Now that I know you worked for both Buckley brothers and viewed those campaigns as notable conservative thrusts into the belly of the beast I can better understand why you are capable of assinine assertions such as:
" after the 1994 elections we could have wiped the swiving floor with our liberal enemies. We had CREAMED them! A major, once-in-a-lifetime opportunity to re-establish political sanity in the country was lost. If we hadn’t been mesmerized by religious chin-music, we might have accomplished it.”
Certainly as a New Yorker you have perhaps grown accustomed to a false sense of charity such as federal bail outs that subsidize ignorance, greed and depravity so common in the Northeast. In the world of politics New York can be proud of almost nothing which again explains quite accurately why no New Yorker should ever be ridiculed in public for making statements such as:
" after the 1994 elections we could have wiped the swiving floor with our liberal enemies. We had CREAMED them! A major, once-in-a-lifetime opportunity to re-establish political sanity in the country was lost. If we hadn’t been mesmerized by religious chin-music, we might have accomplished it.”
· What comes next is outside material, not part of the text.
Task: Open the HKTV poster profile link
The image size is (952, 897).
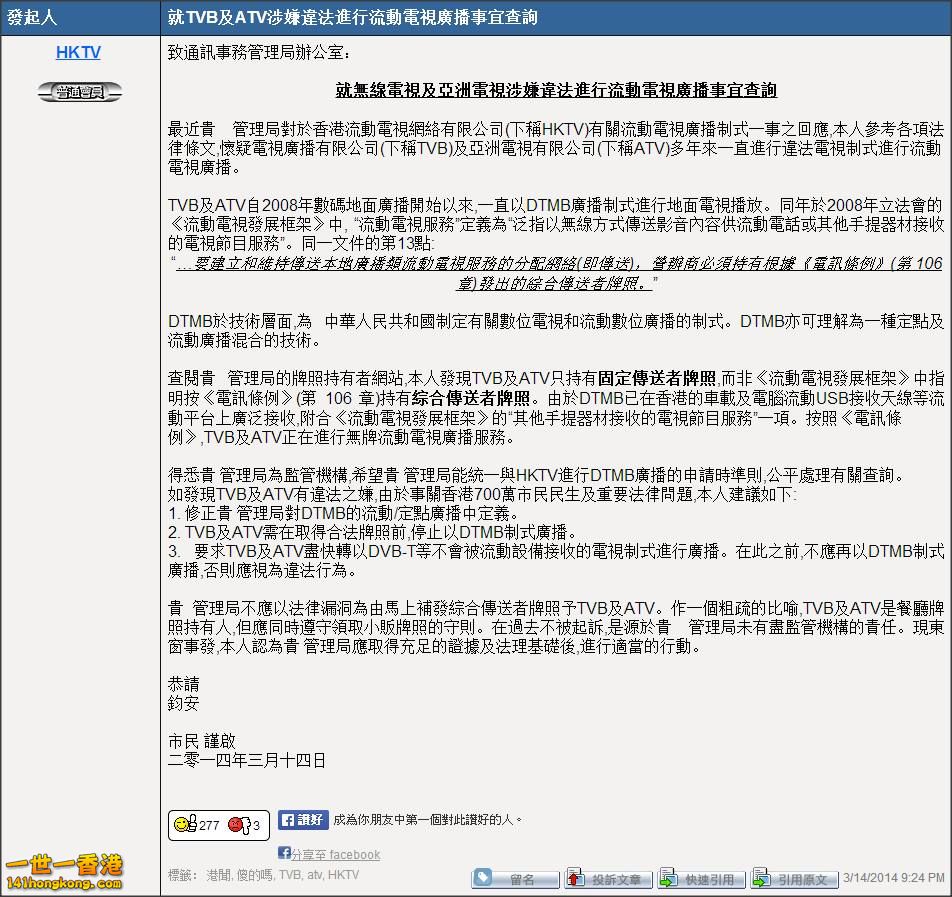Action: [x=78, y=52]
Again, if you simply would have said," My name is Joe and I am from Noo Yawk. " I would have simply ignored the predictable self -serving stupidity that always follows such introductions and moved on without public attention being given to statements such as:
" after the 1994 elections we could have wiped the swiving floor with our liberal enemies. We had CREAMED them! A major, once-in-a-lifetime opportunity to re-establish political sanity in the country was lost. If we hadn’t been mesmerized by religious chin-music, we might have accomplished it.”
and even without an ounce of rancor in my heart. Please believe me when I say, all is forgiven and I do understand --- really!!Save your pennies like the honest beggars do in the vast concrete jungle that is New York or do it the old fashioned New Yorker way and just steal it, but do get out while you can.
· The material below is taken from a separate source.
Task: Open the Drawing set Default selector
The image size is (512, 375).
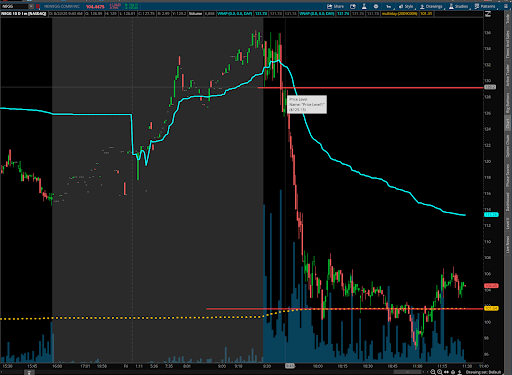Action: [x=484, y=372]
The book I believe you are talking about when you said,
" after the 1994 elections we could have wiped the swiving floor with our liberal enemies. We had CREAMED them! A major, once-in-a-lifetime opportunity to re-establish political sanity in the country was lost. If we hadn’t been mesmerized by religious chin-music, we might have accomplished it.”
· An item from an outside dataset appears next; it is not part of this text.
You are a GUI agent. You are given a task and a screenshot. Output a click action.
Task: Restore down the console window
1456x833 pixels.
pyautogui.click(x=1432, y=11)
was written in 1948 and was called 1984 by George Orwell. It was not, as so many of you Yankees assume, written in 1994 by Newt Gingrich or named, "Contract with America." Got that ?
#98 - So refraining from murder is being a milksop and having a distorting effect on right-wing political efforts. If only. Thanks to the neo-cons, the willingness to kill enemies retail or wholesale is now what defines right-wing political efforts in the minds of most Americans - left, right, or in-between. Is this bloodthirstiness something you picked up from the Buckley brothers? You must be ecstatic about what's going on now in Gaza.